A movement to ban the sale of tobacco products to anyone under the age of 21 has reached Mid-Michigan.
The Genesee County Board of Commissioners approved the resolution with a 7-2 vote on Feb. 14.
The ban would restrict the sale of tobacco products to anyone under the age of 21. Current law allows anyone 18 or older to purchase tobacco.
The rule takes effect in 90 days, on May 15, and will apply to all areas within Genesee County. Sellers would be fined $50 for a first offense, $100 for their second and $200 for every offense following. Tobacco users under the age of 21 would not be punished.
Ann Arbor passed a similar ordinance earlier in the year and Michigan's Attorney General Bill Schuette said the city cannot ban the sale of tobacco to 18-, 19- and 20-year-olds.
Schuette said Ann Arbor's ordinance conflicts with state law, which preempts local rules.
"There's a lot of concerns about the health effects. We have recommendations everywhere from our health department on up saying that this is a good thing," said Mark Young, county board chairman.
More than 16,000 Michigan adults die from smoking related diseases every year. By making 21 the minimum age to buy cigarettes, local health authorities said hundreds of thousands of lives could be saved including those born from 2000 to 2019.
"You know that puts my grandson in there. So that's very important to me. I've always been a non-smoker and I believe that we need to protect our young," said Ellen Ellenburg, vice chair of the Genesee County Human Services Committee.
In 2008, Needham, Mass. was the first community to move in this direction, alongside a nationwide movement called Tobacco 21.
Health officials said the measure caused smoking use to drop threefold compared to surrounding Massachusetts communities.
However, not all commissioners were on board with adopting a drastic policy change without public approval. Commissioner Drew Shapiro said he supports Tobacco 21, but he would like residents to have a chance to vote.
"Potentially this law number one, doesn't go far enough. Number two, I think it can be an overreach by the Board of Commissioners," Shapiro said.
Shapiro also said he has concerns about costs the county could incur by enforcing such a policy change.
Commissioner David Martin was the other board member to vote no.
"I think it's an excellent idea. Maybe it will deter kids from wanting to try it at all," said Aneta Wilkerson, in support of resolution.
She hopes the new regulations will help keep cigarettes out of the hands of more young adults.

## Excerpted data
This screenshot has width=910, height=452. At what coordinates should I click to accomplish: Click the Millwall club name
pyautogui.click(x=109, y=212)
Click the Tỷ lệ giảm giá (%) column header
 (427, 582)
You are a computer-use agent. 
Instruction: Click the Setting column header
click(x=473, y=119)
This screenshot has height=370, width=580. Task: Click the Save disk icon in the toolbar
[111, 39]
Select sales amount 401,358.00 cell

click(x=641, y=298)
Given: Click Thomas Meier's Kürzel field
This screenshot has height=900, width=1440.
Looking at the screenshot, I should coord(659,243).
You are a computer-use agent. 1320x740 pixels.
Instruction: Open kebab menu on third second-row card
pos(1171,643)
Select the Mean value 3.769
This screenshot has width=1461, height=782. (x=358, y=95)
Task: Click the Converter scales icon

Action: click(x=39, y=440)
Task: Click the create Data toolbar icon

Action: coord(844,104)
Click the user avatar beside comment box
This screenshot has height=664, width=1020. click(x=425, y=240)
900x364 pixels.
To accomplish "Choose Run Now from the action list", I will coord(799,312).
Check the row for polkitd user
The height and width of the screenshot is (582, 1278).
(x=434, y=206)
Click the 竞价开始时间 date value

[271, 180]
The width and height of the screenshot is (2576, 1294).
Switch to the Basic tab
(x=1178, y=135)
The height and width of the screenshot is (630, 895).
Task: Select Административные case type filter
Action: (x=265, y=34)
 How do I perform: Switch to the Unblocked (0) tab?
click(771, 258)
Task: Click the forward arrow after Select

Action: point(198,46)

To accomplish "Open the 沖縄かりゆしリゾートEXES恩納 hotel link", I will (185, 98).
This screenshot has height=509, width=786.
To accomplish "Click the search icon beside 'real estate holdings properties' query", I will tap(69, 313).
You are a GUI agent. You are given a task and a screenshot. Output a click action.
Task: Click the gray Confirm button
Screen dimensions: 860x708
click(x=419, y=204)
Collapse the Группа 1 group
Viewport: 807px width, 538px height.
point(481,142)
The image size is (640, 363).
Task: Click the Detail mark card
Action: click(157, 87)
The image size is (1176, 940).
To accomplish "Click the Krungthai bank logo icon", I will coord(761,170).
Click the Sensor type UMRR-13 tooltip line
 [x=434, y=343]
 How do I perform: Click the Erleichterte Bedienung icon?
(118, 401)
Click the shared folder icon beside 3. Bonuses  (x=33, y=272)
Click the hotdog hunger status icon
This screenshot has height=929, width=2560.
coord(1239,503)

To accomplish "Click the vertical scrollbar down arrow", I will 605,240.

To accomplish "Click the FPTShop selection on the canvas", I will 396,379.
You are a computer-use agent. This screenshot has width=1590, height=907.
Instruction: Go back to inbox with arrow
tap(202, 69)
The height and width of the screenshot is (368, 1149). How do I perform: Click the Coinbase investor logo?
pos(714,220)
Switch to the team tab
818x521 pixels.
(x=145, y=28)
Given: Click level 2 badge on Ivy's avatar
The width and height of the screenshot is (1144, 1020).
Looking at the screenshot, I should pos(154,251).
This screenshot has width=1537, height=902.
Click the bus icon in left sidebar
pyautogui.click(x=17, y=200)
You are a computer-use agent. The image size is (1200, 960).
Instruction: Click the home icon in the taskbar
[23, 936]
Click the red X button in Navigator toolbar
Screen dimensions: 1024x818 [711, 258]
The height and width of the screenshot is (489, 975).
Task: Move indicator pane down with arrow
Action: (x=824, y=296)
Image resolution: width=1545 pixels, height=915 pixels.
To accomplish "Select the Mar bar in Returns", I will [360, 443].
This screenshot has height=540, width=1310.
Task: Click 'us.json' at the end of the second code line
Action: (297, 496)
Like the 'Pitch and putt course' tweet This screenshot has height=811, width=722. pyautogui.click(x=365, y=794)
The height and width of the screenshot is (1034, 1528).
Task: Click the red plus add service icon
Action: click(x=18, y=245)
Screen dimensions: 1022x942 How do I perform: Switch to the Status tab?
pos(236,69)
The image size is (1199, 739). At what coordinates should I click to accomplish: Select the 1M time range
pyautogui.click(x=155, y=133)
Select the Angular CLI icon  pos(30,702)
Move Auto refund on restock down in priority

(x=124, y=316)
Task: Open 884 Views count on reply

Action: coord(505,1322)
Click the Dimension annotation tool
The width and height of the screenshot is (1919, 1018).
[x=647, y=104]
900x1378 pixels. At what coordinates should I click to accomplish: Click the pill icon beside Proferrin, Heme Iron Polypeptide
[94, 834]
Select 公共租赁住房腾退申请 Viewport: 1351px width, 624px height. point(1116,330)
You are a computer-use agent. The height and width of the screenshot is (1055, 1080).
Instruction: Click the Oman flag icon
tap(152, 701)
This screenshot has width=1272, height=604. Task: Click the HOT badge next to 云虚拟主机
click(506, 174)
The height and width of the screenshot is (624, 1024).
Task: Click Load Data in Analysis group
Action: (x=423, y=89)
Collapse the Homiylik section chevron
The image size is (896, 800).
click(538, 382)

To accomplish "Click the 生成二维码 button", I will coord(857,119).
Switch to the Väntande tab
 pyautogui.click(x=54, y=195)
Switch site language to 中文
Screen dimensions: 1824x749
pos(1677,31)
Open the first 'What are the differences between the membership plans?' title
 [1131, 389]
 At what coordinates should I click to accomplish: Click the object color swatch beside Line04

## Tasks to complete
**1.** In the article on Genesee County's tobacco age resolution, how much would sellers be fined for a second offense?
**2.** Duplicate the part of the tobacco article that opens with the words containing "Schuette said Ann" and closes with "Human Services Committee.".
The listing has nothing to do with the article on Genesee County's tobacco sales resolution.

## Responses by task
**1.** $100

**2.**
Schuette said Ann Arbor's ordinance conflicts with state law, which preempts local rules.
"There's a lot of concerns about the health effects. We have recommendations everywhere from our health department on up saying that this is a good thing," said Mark Young, county board chairman.
More than 16,000 Michigan adults die from smoking related diseases every year. By making 21 the minimum age to buy cigarettes, local health authorities said hundreds of thousands of lives could be saved including those born from 2000 to 2019.
"You know that puts my grandson in there. So that's very important to me. I've always been a non-smoker and I believe that we need to protect our young," said Ellen Ellenburg, vice chair of the Genesee County Human Services Committee.